Avec l’apport des médecins issus des coordinations de 2002 lors de la bataille pour la revalorisation de la consultation à 20 euros, la Fédération des médecins français (FMF) passe de 5 % à 16,3 %. Ce syndicat, qui avait perdu la reconnaissance de sa représentativité, fait surtout une percée importante (35,7 %) et talonne la CSMF chez les spécialistes qui affichent des idées ultralibérales sur l’organisation du système de soins. Le président de la FMF, Jean-Claude Régi, perçoit dans ces élections l’expression d’un "ras le bol" des médecins "transformés en supplétifs des caisses d’assurance-maladie, victimes d’un harcèlement administratif".

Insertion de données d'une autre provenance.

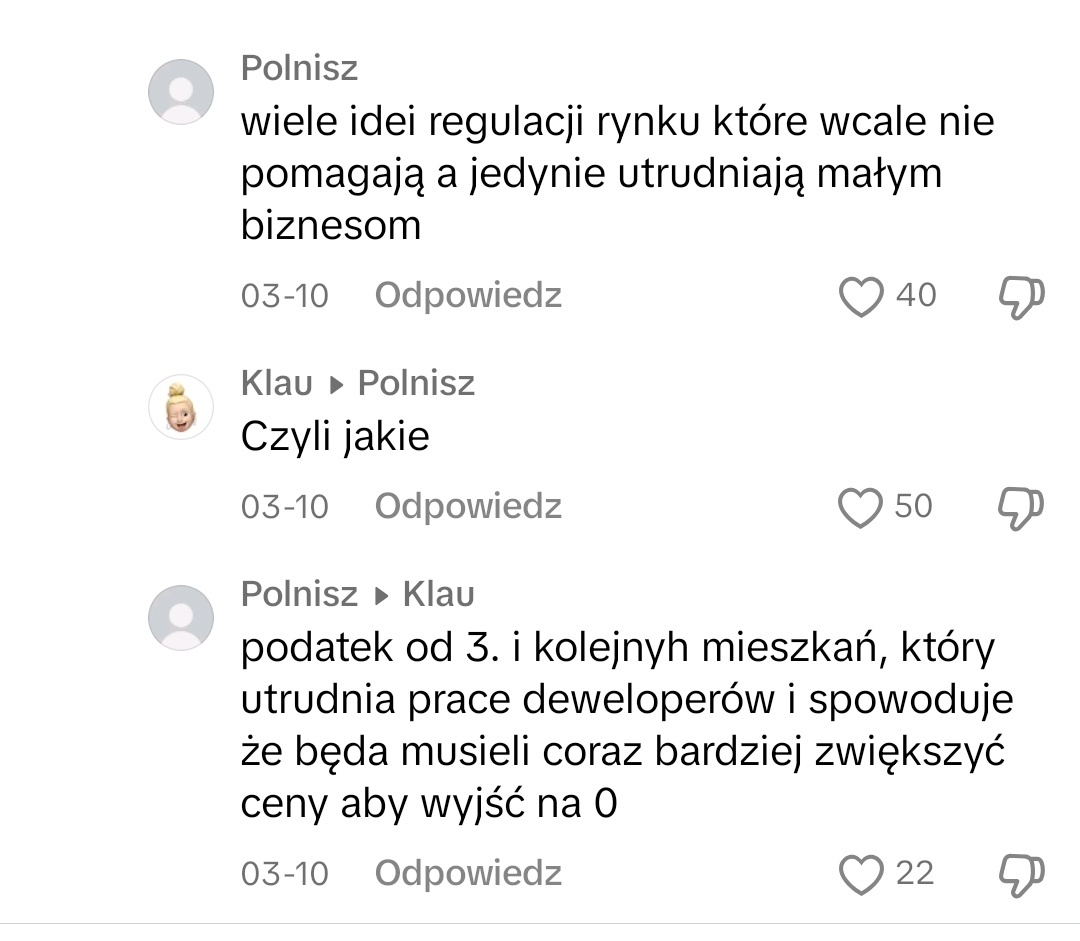1080x941 pixels.
Task: Like the comment about the apartment tax
Action: (x=861, y=875)
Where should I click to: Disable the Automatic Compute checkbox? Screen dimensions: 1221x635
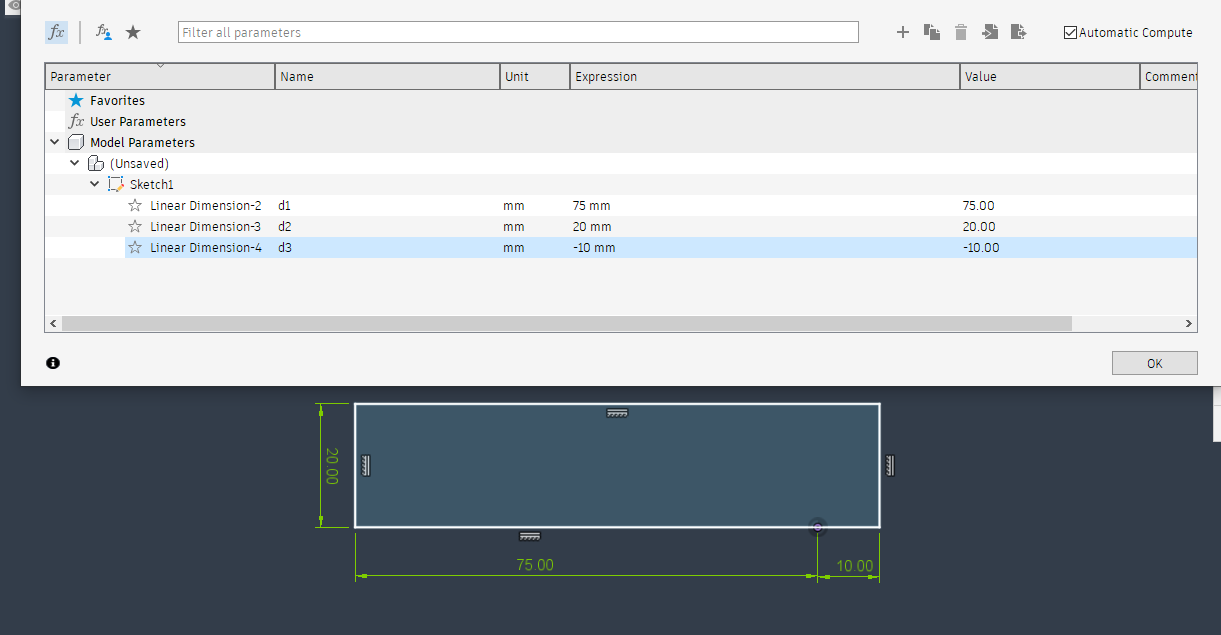click(1070, 32)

Pierre Costes, président de MG France qui a retrouvé la première place chez les généralistes, estime lui aussi que ce vote traduit le "malaise d’une profession, des généralistes comme des spécialistes qui ne s’y retrouvent plus et remettent en cause les modalités de la réforme". Pour lui, le résultat du 2 juin traduit "un vote antibureaucratique, c’est sûr". Principale victime de cette consultation, Michel Chassang, président de la CSMF, considère que la mise en oeuvre des nouveaux dispositifs mal appliqués et l’alourdissement des charges administratives a été "un boulet à tirer. Rien ne nous a été épargné par nos partenaires, les caisses d’assurance-maladie et l’Etat", précise-il.

"BALKANISATION"

Certes par le passé, les organisations qui ont négocié des conventions avec la Sécurité sociale ont toujours été sanctionnées aux élections suivantes. Ce fut le cas en 2000 pour MG France. Cette fois, le vote est surtout marqué par "une balkanisation" du corps médical représenté par une diversité d’organisations. Cet éclatement rend plus complexe la poursuite d’une réforme qui est encore loin d’avoir atteint ses objectifs financiers, comme le soulignait le rapport du comité d’alerte sur l’évolution des dépenses maladie. Quelle que soit leur appartenance, les libéraux ont exprimé leur rejet d’une réforme dont ils seraient les principales victimes, alors qu’elle peine à s’appliquer à l’hôpital.

Pour respecter ses objectifs, la Caisse nationale d’assurance-maladie (CNAM) n’a plus d’autre interlocuteur que des syndicats minoritaires. Juridiquement, la convention ne paraît pas menacée. Mais la discussion des avenants complémentaires devrait se révéler plus délicate. MG France n’en a pas moins demandé sa dénonciation "sans délai".

Cette élection est surtout une mauvaise nouvelle pour le gouvernement et la droite qui, depuis les effets désastreux du plan Juppé de 1995, ont multiplié les gestes pour se réconcilier avec les médecins. Après le passage de la consultation à 20 euros en 2002, la promesse du relèvement de 1 euro négocié pour le mois d’août est sûrement arrivée trop tard. Les spécialistes ont essentiellement bénéficié de hausses tarifaires importantes en 2005. Mais la mise en place du parcours de soins avec le passage préalable chez le médecin traitant a provoqué des chutes d’activité dans certaines spécialités (ORL, rhumatologie, dermatologie...) qui, selon les praticiens, n’ont pas été compensées. Pour faire passer la contrepartie d’engagements d’économie auprès d’une profession rétive à tout encadrement, le gouvernement a choisi de négocier, en premier lieu avec les seuls médecins, en privilégiant une organisation pour partie désavouée. Visiblement, cette démarche s’est révélée insuffisante au regard du malaise exprimé par une profession en profonde restructuration.